Genetic Algorithms (GAs) are known for their versatility and robustness as optimization techniques, showcasing their effectiveness in a diverse array of domains. They have gained widespread recognition for their ability to tackle various challenges, including machine learning tasks such as clustering5,6, regression7, time-series analysis8, and improving the accuracy of classification algorithms9,10. Notably, Genetic Algorithms have demonstrated robust efficacy in the execution of classification tasks11,12.
However, despite their wide-ranging applicability, GAs can sometimes fall short of expectations, often due to the critical factor of parameter selection. This becomes especially vital in complex problems or when optimizing performance is essential. Suboptimal performance frequently arises from the misalignment of GA parameters, including population size, crossover probability, and mutation probability. These parameters, in both their absolute values and relative proportions, determine the GA’s behavior during the search process. Striking a delicate balance between exploiting the current best solution and exploring the entire solution space by combining solutions is essential13.
One common issue encountered in GAs is premature convergence14, a situation where the algorithm prematurely converges to a suboptimal solution. It occurs when GAs settle on a suboptimal solution too early, failing to explore potentially superior alternatives. Researchers have recognized this challenge and in15, they focus on identifying methods to prevent genetic algorithms from prematurely terminating.
The process of selecting suitable parameters for a genetic algorithm often involves trial and error approach, which can be time-consuming and computationally demanding. To address this issue, researchers have proposed three methods: empirical studies, parameter adaptation, and theoretical modeling.

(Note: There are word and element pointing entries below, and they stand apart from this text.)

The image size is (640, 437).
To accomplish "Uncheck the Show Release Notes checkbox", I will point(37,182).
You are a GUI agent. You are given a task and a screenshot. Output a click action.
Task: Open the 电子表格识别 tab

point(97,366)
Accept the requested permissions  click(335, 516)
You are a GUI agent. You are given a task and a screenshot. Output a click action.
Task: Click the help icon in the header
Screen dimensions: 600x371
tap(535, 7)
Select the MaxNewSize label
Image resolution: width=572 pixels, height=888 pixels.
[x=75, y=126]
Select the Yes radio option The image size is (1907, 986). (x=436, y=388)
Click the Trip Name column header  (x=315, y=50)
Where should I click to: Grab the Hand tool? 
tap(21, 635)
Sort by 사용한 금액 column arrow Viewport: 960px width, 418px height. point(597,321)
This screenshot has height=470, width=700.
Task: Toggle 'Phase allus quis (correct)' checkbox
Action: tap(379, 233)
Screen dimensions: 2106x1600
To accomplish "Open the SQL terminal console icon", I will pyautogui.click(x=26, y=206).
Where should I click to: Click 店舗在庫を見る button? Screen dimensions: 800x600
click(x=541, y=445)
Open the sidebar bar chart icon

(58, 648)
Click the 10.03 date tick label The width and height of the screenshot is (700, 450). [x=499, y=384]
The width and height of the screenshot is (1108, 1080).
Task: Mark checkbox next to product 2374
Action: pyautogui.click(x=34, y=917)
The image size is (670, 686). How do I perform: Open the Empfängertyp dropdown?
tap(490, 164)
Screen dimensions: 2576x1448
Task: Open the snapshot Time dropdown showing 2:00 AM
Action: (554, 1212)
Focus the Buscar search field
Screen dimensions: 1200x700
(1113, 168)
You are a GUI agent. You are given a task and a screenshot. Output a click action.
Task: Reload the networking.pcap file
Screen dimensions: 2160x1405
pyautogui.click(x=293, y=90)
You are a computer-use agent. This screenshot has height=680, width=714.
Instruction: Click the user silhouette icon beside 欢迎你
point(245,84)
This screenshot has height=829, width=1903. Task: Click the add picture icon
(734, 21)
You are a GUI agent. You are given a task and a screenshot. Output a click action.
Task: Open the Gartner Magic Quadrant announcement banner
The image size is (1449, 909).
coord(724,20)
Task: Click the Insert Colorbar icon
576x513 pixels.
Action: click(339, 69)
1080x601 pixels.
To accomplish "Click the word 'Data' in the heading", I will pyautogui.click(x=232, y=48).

Empirical studies involve conducting analyses on various test functions to observe the relationships between different aspects of a genetic algorithm. While this method provides valuable insights, it may not always yield generalizable results for all cases. Additionally, deriving precise recommendations from these studies can be challenging.
Parameter adaptation methods have also been suggested, focusing on dynamically controlling one or more operators, such as crossover probability or mutation rate. These methods adaptively adjust parameter values based on fitness values obtained from each generation. By continuously monitoring the performance of the algorithm, these adaptive techniques aim to maintain population diversity and improve convergence towards optimal solutions.
Theoretical modeling is another approach that seeks to provide a deeper understanding of the GA dynamics and the influence of parameter values on its behavior. Through mathematical models and analyses, researchers aim to uncover the underlying principles governing the GA’s performance. This theoretical knowledge can guide the selection of parameter values and lead to more informed decision-making. Theoretical studies on GA parameter tuning are based on simplified models of the problem and GA behavior, which may not accurately reflect real-world situations. Additionally, these models often rely on binary coding, which limits their applicability to problems that benefit from more complex representations. As a result, theoretical studies require knowledge of the problem that is not readily available, and their results may not be generalizable to other problems or encoding schemes.
Over the past decade, automated methods for configuring state-of-the-art algorithms have gained widespread recognition as a highly effective alternative. Notable examples of such general-purpose automated algorithm configurators include irace16, ParamILS17, and SMAC18. These automated tools have streamlined the process of fine-tuning algorithms, providing a robust alternative to manual configuration.
The software package irace is dedicated to implementing multiple automated configuration methods16. Specifically, it introduces iterated racing procedures, which have proven successful in automating the configuration of various cutting-edge algorithms. Irace’s primary objective is to streamline the demanding task of fine-tuning optimization algorithm parameters. Furthermore, it can also be applied to discover optimal settings in diverse computational systems, such as robotics and traffic light controllers. However, it’s important to note that the current iterated racing algorithms within irace have some limitations. Most notably, they were primarily designed for scenarios where reducing computation time is not the primary focus.
In a related context,17 presents ParamILS, an approach grounded in Reinforcement Learning (RL). ParamILS is designed to fine-tune RL agents in environments belonging to the algorithm configuration domain. This domain seeks to identify better parameters to enhance overall algorithm performance.
Another method tailored to addressing computationally expensive black box problems is SMAC, the sequential configuration of algorithms based on the search space18. This approach involves adapting a general algorithm to a specific problem, effectively replacing manual parameter adjustments with automatic determination.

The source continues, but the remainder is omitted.